Member of the Virginia House of Delegates from the 24th district
- In office January 9, 1974 – January 13, 1982
- Preceded by: Benjamin H. Woodbridge
- Succeeded by: Mitchell Van Yahres

Personal details
- Born: Lewis Perley Fickett Jr. May 28, 1926 Winthrop, Massachusetts, U.S.
- Died: May 17, 2016 (aged 89) Fredericksburg, Virginia, U.S.
- Party: Democratic
- Education: Bowdoin College Harvard University
- Occupation: Diplomat; educator; politician;

= Lewis P. Fickett Jr. =

American diplomat, educator, and politician (1926–2016)

Lewis Perley Fickett Jr. (May 28, 1926 - May 17, 2016) was an American diplomat, educator, and politician.

== Early life and education ==
Born in Winthrop, Massachusetts, Fickett graduated from Portland High School in Portland, Maine. He served in the United States Navy during World War II. Fickett graduated from Bowdoin College in 1947. He then received his law degree in 1952 from Harvard Law School.

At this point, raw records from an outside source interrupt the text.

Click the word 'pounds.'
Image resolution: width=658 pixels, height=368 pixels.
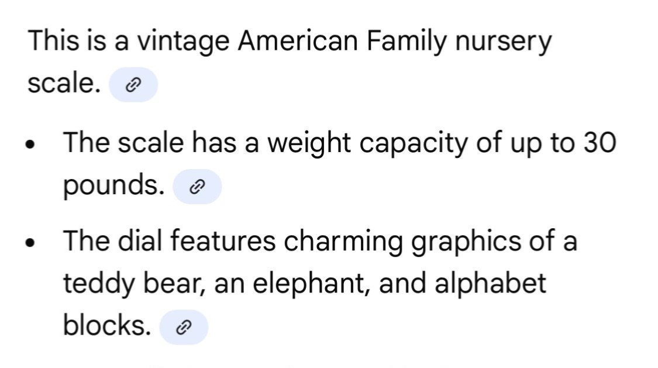click(x=113, y=186)
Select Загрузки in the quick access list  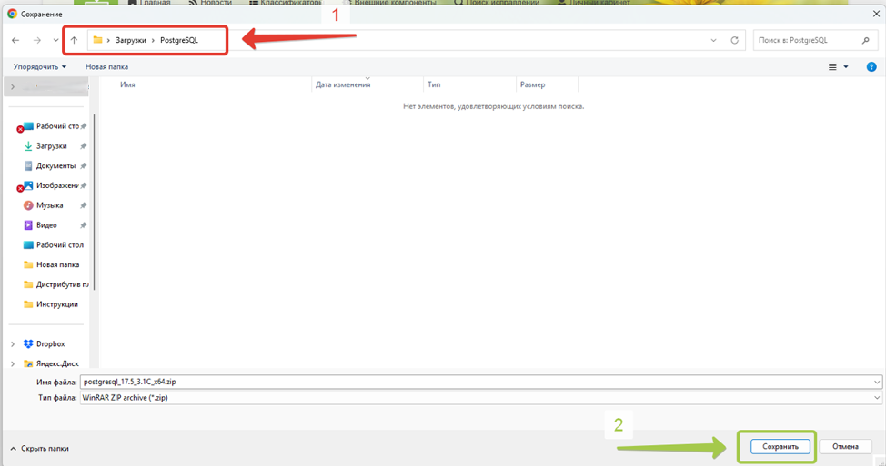(51, 146)
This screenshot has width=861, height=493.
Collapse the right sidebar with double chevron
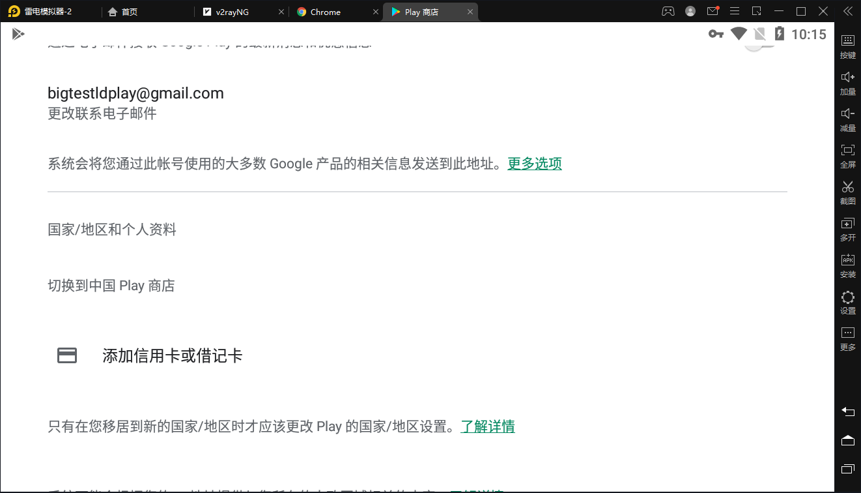(x=847, y=11)
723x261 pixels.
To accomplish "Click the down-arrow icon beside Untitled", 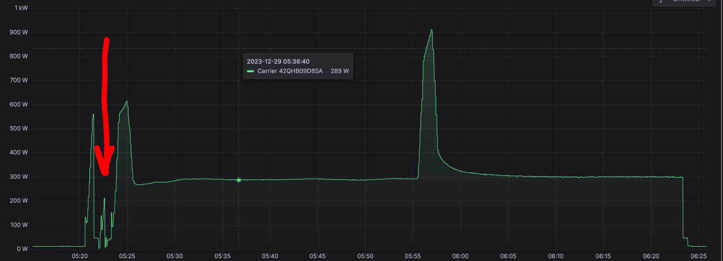I will (x=661, y=1).
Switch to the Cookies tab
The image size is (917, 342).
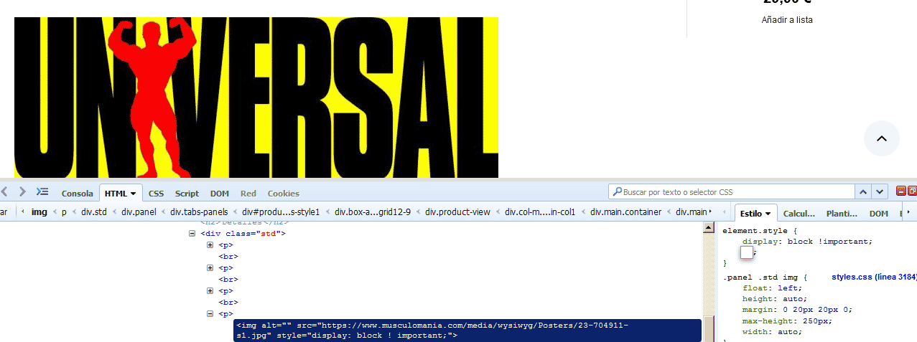click(x=283, y=194)
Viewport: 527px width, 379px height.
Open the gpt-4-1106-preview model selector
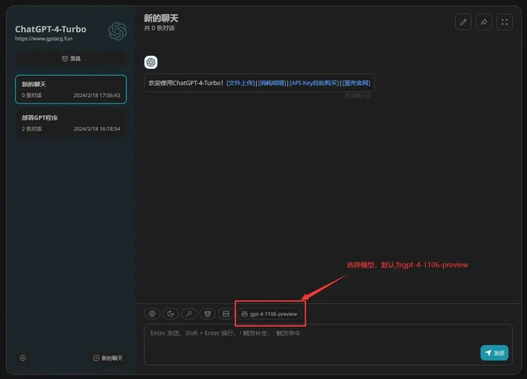coord(269,314)
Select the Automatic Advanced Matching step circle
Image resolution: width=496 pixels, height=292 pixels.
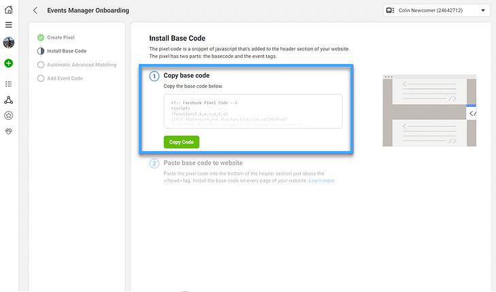[x=41, y=65]
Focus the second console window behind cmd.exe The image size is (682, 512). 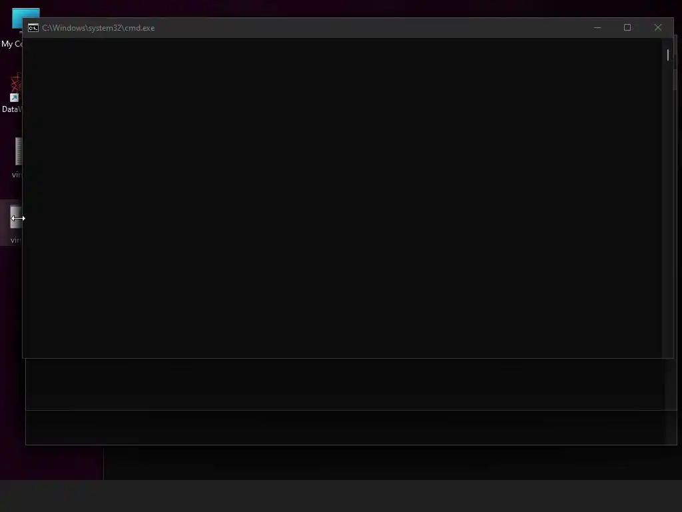tap(345, 384)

In 1956, Fickett received his doctorate from Harvard University.

== Career ==
Fickett served in the United States Foreign Service and was stationed in Algeria, West Germany, and Washington, D.C. From 1963 until 2001, Fickett taught political science at the University of Mary Washington.

From 1974 to 1982, Fickett served in the Virginia House of Delegates and was a Democrat.

== Personal life and death ==
He lived in Fredericksburg, Virginia.

Fickett died on May 17, 2016 in a hospital in Fredericksburg after a brief illness.